- _Given problem_: Please put the lines below into a numbered list, leaving out any blank lines.

## Start Dataset

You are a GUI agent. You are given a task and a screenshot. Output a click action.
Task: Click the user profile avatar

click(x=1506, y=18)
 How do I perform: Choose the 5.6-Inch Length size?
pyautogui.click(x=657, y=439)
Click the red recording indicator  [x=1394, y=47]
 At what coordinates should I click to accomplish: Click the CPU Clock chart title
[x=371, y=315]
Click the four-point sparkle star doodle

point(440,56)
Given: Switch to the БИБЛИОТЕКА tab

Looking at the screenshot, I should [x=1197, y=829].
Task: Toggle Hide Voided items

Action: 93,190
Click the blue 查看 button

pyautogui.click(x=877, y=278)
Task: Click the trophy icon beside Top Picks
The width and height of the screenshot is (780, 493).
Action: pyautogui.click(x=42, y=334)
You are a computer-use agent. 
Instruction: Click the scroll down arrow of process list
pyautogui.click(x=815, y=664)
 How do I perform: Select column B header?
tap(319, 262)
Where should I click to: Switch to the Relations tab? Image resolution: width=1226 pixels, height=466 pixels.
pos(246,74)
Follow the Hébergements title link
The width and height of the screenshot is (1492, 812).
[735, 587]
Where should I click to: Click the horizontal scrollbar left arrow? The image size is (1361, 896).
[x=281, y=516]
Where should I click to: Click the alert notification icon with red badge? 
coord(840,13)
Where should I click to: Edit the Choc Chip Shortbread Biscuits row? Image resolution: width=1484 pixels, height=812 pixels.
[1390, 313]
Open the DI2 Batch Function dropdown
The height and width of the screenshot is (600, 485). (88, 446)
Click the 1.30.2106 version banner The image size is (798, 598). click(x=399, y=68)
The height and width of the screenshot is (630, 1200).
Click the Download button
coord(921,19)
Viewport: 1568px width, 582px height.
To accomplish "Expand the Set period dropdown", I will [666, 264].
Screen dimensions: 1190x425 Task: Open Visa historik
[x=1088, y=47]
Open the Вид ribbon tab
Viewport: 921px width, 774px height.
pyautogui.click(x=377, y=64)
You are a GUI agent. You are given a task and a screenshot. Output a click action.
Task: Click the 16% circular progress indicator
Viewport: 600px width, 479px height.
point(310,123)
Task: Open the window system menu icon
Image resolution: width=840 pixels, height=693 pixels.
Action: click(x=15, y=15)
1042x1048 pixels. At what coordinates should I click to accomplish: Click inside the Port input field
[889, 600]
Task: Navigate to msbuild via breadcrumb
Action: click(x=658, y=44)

## End Dataset

- _Solution to the exercise_:
1. You are a GUI agent. You are given a task and a screenshot. Output a click action.
2. Task: Click the user profile avatar
3. click(x=1506, y=18)
4.  How do I perform: Choose the 5.6-Inch Length size?
5. pyautogui.click(x=657, y=439)
6. Click the red recording indicator  [x=1394, y=47]
7.  At what coordinates should I click to accomplish: Click the CPU Clock chart title
8. [x=371, y=315]
9. Click the four-point sparkle star doodle
10. point(440,56)
11. Given: Switch to the БИБЛИОТЕКА tab
12. Looking at the screenshot, I should [x=1197, y=829].
13. Task: Toggle Hide Voided items
14. Action: 93,190
15. Click the blue 查看 button
16. pyautogui.click(x=877, y=278)
17. Task: Click the trophy icon beside Top Picks
18. The width and height of the screenshot is (780, 493).
19. Action: pyautogui.click(x=42, y=334)
20. You are a computer-use agent. 
21. Instruction: Click the scroll down arrow of process list
22. pyautogui.click(x=815, y=664)
23.  How do I perform: Select column B header?
24. tap(319, 262)
25. Where should I click to: Switch to the Relations tab? Image resolution: width=1226 pixels, height=466 pixels.
26. pos(246,74)
27. Follow the Hébergements title link
28. The width and height of the screenshot is (1492, 812).
29. [735, 587]
30. Where should I click to: Click the horizontal scrollbar left arrow? The image size is (1361, 896).
31. [x=281, y=516]
32. Where should I click to: Click the alert notification icon with red badge? 
33. coord(840,13)
34. Where should I click to: Edit the Choc Chip Shortbread Biscuits row? Image resolution: width=1484 pixels, height=812 pixels.
35. [1390, 313]
36. Open the DI2 Batch Function dropdown
37. The height and width of the screenshot is (600, 485). (88, 446)
38. Click the 1.30.2106 version banner The image size is (798, 598). click(x=399, y=68)
39. The height and width of the screenshot is (630, 1200).
40. Click the Download button
41. coord(921,19)
42. Viewport: 1568px width, 582px height.
43. To accomplish "Expand the Set period dropdown", I will [666, 264].
44. Screen dimensions: 1190x425 Task: Open Visa historik
45. [x=1088, y=47]
46. Open the Вид ribbon tab
47. Viewport: 921px width, 774px height.
48. pyautogui.click(x=377, y=64)
49. You are a GUI agent. You are given a task and a screenshot. Output a click action.
50. Task: Click the 16% circular progress indicator
51. Viewport: 600px width, 479px height.
52. point(310,123)
53. Task: Open the window system menu icon
54. Image resolution: width=840 pixels, height=693 pixels.
55. Action: click(x=15, y=15)
56. 1042x1048 pixels. At what coordinates should I click to accomplish: Click inside the Port input field
57. [889, 600]
58. Task: Navigate to msbuild via breadcrumb
59. Action: click(x=658, y=44)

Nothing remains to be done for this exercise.